For multi-label and multi-dimensional multi-class inputs, this metric computes the "glob" accuracy by default, which counts all target or sub-samples separately. This can be changed to subset accuracy (which requires all target or sub-samples in the sample to be correctly predicted) by setting subset_accuracy=True.

Accepts all input types listed in :ref:references/modules:input types.

Parameters:

Name Type Description Default
num_classes Optional[int]

Number of classes. Necessary for 'macro', 'weighted' and None average methods.

None
threshold float

Threshold for transforming probability or logit predictions to binary (0,1) predictions, in the case of binary or multi-label inputs. Default value of 0.5 corresponds to input being probabilities.

0.5
average Union[str, treex.metrics.utils.AverageMethod]
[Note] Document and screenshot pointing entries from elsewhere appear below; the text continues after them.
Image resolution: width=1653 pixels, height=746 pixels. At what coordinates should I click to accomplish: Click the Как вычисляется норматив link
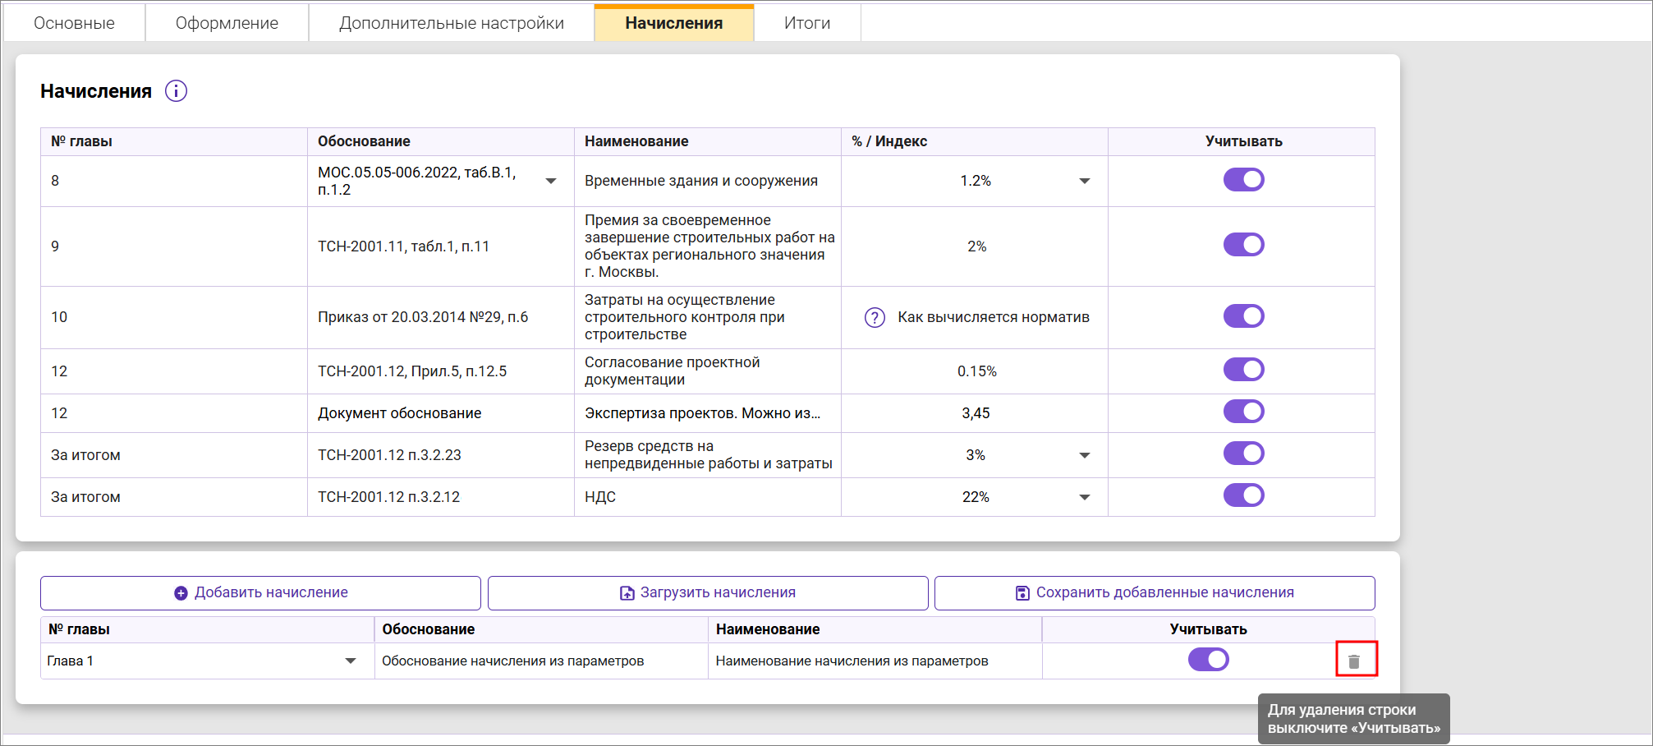click(993, 318)
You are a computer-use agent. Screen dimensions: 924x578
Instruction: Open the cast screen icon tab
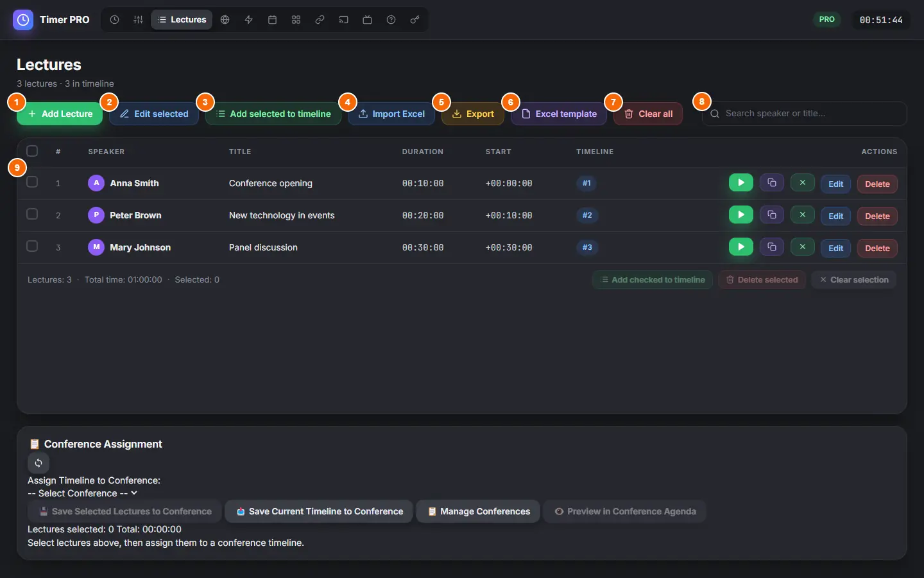click(x=343, y=20)
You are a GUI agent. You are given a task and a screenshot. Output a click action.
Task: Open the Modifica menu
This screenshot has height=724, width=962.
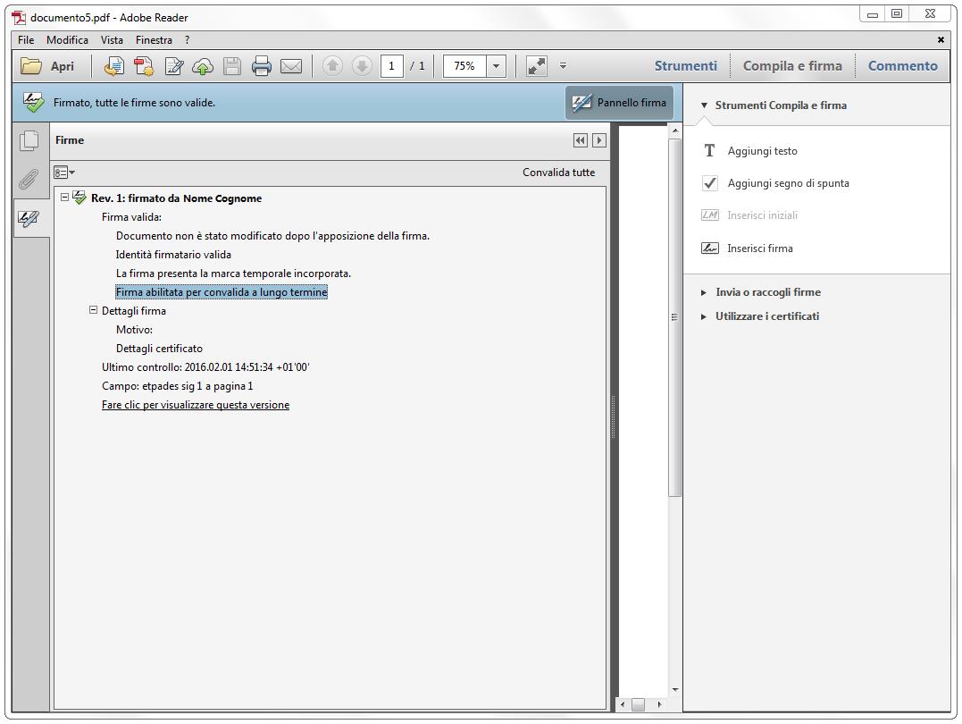coord(67,40)
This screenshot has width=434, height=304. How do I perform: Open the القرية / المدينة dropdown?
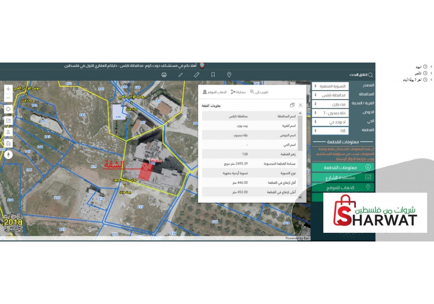tap(330, 104)
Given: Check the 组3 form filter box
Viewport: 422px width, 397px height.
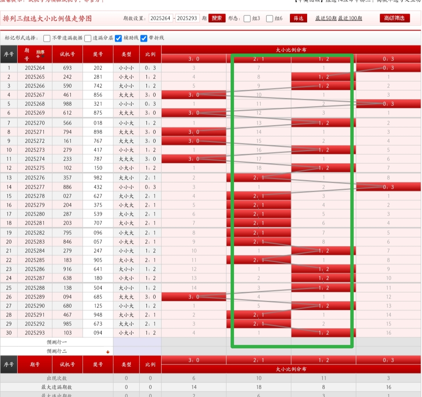Looking at the screenshot, I should tap(247, 19).
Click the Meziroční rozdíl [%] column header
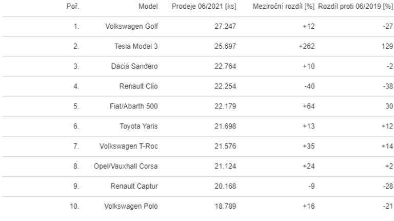The width and height of the screenshot is (394, 221). tap(284, 8)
Defines the reduction that is applied. Should be one of the following:

  • 'micro' [default]: Calculate the metric globally, across all samples and classes.
  • 'macro': Calculate the metric for each class separately, and average the metrics across classes (with equal weights for each class).
  • 'weighted': Calculate the metric for each class separately, and average the metrics across classes, weighting each class by its support (tp + fn).
  • 'none' or None: Calculate the metric for each class separately, and return the metric for every class.
  • 'samples': Calculate the metric for each sample, and average the metrics across samples (with equal weights for each sample).

.. note:: What is considered a sample in the multi-dimensional multi-class case depends on the value of mdmc_average.

.. note:: If 'none' and a given class doesn't occur in the preds or target, the value for the class will be nan.

<AverageMethod.MICRO: 1>
mdmc_average Union[str, treex.metrics.utils.MDMCAverageMethod]

Defines how averaging is done for multi-dimensional multi-class inputs (on top of the average parameter). Should be one of the following:

  • None [default]: Should be left unchanged if your data is not multi-dimensional multi-class.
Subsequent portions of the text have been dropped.